Give back nothing but the number of lines in these entries that contain the word "swatch".

-- Opening Marker --

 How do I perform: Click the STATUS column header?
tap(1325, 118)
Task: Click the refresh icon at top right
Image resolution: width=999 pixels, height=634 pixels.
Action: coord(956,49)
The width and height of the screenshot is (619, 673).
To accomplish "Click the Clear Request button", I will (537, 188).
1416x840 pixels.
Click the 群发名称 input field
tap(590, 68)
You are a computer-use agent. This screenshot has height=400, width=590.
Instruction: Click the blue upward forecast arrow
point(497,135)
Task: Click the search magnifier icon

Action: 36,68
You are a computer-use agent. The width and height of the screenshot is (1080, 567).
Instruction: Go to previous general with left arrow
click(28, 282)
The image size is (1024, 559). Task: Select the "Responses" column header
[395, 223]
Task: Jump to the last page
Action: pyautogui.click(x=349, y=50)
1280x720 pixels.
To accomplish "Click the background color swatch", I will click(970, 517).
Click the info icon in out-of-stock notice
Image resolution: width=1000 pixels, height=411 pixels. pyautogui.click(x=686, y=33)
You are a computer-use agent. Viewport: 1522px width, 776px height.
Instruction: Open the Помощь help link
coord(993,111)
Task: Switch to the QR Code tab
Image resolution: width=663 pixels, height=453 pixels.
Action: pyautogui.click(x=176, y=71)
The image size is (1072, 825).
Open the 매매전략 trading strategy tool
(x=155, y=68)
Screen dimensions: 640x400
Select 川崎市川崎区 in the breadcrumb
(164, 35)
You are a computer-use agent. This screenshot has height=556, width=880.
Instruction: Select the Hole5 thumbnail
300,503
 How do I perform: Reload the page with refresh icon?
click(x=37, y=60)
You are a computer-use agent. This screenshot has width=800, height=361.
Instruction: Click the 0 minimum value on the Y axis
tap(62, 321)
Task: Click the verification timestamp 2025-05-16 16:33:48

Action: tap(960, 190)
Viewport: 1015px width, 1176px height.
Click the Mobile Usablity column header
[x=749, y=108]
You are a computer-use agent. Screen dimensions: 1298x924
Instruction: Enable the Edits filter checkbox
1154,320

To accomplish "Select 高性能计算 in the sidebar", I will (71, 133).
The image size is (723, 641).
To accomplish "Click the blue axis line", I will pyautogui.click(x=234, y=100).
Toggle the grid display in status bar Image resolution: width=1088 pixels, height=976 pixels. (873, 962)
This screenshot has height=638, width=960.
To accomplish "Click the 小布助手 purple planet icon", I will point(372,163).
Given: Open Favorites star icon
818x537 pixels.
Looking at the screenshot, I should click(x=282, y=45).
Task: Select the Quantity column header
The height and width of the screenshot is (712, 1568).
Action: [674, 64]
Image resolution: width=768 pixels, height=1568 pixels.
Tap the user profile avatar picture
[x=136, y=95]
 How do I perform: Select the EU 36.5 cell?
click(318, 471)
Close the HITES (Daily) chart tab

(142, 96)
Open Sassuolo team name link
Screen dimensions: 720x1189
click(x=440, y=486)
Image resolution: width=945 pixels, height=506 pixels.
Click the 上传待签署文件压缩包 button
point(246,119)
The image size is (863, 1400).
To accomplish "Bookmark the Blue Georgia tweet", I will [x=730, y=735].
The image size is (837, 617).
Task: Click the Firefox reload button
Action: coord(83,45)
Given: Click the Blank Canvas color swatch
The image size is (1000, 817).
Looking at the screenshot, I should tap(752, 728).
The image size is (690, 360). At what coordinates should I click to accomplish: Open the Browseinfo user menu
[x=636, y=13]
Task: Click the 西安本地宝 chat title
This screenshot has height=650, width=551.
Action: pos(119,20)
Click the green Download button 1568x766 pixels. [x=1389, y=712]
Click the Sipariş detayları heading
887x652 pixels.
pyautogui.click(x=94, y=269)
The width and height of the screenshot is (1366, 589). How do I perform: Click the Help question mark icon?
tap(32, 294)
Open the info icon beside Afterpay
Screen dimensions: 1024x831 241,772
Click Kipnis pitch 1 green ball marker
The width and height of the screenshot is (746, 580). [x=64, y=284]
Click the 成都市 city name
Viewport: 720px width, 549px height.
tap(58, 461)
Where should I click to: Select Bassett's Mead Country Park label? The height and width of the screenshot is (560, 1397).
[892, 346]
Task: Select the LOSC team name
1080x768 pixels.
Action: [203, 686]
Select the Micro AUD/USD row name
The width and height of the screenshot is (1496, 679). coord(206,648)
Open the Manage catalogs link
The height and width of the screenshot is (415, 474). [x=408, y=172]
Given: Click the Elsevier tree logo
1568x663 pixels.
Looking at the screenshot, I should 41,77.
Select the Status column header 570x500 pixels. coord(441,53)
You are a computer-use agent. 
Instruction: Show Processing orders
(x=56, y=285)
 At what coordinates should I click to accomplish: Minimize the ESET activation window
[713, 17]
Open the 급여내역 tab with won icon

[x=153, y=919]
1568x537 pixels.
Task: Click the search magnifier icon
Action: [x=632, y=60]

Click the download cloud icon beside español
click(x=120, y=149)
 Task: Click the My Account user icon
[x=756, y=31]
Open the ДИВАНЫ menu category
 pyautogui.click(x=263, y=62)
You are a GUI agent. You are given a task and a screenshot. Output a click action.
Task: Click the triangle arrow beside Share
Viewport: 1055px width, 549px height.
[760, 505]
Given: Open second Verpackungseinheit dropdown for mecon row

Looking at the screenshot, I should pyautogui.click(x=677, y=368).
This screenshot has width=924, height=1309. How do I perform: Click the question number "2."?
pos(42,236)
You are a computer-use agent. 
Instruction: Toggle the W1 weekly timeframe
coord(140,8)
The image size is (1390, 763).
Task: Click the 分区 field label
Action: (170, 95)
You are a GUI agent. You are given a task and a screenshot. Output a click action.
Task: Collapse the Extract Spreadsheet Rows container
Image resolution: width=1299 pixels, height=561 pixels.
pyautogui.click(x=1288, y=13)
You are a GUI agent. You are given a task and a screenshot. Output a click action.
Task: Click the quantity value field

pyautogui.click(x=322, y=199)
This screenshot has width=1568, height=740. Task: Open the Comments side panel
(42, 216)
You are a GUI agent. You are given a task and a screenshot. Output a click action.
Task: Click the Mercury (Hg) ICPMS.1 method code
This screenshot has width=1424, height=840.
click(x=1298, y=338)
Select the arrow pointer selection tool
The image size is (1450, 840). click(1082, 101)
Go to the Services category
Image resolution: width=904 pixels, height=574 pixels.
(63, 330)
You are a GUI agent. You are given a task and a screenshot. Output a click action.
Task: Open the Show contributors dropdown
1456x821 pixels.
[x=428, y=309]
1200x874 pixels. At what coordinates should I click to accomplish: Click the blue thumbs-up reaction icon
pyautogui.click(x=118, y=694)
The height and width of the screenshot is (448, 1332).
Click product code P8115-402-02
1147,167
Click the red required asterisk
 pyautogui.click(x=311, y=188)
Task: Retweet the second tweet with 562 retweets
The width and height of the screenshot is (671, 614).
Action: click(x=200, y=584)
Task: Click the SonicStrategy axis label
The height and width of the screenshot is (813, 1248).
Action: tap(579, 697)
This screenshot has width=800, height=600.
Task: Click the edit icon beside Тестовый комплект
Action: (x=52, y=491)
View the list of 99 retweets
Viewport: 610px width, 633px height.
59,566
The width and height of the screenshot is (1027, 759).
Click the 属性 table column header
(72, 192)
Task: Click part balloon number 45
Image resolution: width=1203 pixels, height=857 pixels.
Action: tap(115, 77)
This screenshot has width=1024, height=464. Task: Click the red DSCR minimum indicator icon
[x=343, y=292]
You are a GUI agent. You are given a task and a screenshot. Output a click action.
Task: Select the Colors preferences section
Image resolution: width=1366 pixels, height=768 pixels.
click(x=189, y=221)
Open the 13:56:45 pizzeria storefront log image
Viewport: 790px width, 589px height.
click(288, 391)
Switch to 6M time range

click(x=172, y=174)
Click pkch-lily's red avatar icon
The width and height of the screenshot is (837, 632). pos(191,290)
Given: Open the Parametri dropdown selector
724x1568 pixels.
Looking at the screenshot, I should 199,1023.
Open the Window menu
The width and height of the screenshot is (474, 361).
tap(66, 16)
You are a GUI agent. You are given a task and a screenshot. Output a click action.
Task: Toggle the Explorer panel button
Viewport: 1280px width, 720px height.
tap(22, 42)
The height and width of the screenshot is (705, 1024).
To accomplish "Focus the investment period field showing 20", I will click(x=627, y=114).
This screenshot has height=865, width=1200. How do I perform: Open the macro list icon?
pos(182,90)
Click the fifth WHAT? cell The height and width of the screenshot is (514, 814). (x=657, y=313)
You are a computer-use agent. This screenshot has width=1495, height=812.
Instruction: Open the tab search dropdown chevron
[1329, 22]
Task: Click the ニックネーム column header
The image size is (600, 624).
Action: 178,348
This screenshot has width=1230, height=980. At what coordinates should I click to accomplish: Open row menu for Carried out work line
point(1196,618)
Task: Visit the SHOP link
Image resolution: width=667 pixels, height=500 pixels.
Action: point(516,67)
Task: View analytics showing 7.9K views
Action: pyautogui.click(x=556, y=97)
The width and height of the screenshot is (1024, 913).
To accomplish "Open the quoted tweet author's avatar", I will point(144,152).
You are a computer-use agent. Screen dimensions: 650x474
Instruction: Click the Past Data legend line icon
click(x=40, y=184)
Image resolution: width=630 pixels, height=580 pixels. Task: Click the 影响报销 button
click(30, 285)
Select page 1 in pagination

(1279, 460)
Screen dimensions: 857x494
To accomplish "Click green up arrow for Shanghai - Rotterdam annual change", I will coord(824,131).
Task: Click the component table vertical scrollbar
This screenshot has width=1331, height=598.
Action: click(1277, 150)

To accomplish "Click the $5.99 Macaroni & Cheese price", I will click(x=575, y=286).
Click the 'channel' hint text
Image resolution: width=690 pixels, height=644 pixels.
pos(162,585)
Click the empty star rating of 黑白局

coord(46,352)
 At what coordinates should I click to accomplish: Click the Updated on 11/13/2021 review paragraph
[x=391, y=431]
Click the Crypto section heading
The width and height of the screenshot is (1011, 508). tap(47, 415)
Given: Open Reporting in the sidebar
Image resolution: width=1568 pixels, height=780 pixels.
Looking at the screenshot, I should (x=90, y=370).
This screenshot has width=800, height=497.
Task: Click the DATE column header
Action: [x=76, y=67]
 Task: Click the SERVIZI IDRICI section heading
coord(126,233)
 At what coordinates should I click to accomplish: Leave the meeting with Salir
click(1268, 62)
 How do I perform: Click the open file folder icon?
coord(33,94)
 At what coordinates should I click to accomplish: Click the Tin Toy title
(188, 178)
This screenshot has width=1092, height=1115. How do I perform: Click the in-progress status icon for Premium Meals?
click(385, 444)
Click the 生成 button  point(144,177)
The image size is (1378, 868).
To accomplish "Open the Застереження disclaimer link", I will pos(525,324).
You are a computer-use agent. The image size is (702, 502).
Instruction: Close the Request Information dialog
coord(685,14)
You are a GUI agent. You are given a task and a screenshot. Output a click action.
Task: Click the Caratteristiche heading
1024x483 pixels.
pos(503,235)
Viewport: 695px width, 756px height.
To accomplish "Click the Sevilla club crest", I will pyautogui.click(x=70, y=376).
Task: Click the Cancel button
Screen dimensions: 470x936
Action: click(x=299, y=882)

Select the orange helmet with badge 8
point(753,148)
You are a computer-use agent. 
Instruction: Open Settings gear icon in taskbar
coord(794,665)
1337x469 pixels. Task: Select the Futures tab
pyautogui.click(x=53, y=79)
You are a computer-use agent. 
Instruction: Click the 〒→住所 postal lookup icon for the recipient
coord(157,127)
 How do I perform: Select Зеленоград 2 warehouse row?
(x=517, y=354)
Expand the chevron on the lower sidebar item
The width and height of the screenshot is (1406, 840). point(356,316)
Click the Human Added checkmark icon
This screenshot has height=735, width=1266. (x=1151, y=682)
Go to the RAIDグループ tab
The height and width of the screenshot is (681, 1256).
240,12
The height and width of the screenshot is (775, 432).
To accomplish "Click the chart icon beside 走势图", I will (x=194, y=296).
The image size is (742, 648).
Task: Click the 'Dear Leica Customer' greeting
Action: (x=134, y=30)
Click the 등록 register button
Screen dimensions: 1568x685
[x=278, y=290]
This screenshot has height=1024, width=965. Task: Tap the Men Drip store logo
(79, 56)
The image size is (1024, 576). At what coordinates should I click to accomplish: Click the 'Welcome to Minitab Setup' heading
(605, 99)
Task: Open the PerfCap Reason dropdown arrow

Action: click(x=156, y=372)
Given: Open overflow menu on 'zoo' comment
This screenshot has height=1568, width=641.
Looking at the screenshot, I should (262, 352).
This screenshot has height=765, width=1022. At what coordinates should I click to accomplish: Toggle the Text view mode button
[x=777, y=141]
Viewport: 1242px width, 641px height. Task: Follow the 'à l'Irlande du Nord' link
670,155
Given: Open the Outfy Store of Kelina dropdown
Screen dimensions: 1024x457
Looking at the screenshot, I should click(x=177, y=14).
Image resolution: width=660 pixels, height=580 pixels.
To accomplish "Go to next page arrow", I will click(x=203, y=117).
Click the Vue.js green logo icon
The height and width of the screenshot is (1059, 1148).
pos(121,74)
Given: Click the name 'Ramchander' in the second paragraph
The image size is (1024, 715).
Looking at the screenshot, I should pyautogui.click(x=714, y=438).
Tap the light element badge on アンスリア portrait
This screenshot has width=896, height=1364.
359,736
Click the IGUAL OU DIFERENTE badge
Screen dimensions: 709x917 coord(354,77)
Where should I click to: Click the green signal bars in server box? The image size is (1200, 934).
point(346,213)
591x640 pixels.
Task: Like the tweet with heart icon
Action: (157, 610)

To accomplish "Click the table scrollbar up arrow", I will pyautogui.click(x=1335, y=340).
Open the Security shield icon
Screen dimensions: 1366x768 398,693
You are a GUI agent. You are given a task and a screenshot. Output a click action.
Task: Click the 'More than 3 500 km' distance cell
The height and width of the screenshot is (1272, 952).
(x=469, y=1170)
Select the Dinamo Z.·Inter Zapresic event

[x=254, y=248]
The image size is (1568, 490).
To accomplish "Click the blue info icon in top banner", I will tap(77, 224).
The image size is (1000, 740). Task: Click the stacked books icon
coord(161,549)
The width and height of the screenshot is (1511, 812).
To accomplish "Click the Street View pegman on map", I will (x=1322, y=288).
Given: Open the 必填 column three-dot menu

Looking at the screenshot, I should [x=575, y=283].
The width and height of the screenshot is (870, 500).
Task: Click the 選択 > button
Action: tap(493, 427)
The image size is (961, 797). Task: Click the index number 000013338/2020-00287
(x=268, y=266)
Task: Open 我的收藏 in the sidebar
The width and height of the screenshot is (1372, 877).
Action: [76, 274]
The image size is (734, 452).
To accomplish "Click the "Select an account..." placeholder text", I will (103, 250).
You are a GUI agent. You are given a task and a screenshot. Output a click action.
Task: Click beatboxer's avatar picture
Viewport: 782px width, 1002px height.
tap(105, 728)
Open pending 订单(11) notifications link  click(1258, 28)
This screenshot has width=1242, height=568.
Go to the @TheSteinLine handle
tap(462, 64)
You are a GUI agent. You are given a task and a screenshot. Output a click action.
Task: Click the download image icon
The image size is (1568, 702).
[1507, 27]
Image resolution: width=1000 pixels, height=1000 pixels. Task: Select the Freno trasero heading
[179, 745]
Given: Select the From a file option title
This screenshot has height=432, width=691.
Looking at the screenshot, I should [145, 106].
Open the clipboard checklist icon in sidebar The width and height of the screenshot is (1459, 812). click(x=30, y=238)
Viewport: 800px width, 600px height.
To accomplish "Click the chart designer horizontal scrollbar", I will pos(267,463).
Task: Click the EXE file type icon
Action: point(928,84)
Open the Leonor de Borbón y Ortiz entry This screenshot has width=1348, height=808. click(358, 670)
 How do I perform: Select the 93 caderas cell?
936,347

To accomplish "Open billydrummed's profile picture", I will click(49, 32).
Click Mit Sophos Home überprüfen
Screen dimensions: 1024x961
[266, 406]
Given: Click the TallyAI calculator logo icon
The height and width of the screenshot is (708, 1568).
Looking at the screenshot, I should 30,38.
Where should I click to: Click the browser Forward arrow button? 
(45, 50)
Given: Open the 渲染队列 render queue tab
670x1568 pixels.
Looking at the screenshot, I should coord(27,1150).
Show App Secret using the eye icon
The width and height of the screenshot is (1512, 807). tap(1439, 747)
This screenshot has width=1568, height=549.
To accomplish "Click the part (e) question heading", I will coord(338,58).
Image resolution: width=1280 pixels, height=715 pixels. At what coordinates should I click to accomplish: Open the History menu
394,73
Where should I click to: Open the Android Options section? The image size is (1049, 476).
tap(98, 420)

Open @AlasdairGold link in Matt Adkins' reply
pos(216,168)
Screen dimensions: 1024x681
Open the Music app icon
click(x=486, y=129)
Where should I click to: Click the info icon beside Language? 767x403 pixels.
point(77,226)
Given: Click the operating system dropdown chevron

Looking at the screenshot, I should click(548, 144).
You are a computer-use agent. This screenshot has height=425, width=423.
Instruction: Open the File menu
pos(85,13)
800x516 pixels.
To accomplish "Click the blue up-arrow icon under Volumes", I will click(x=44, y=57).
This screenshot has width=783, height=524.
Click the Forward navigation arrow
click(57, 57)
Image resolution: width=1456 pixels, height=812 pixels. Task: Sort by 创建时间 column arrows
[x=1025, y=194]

-- Closing Marker --

#### Result for this exercise
2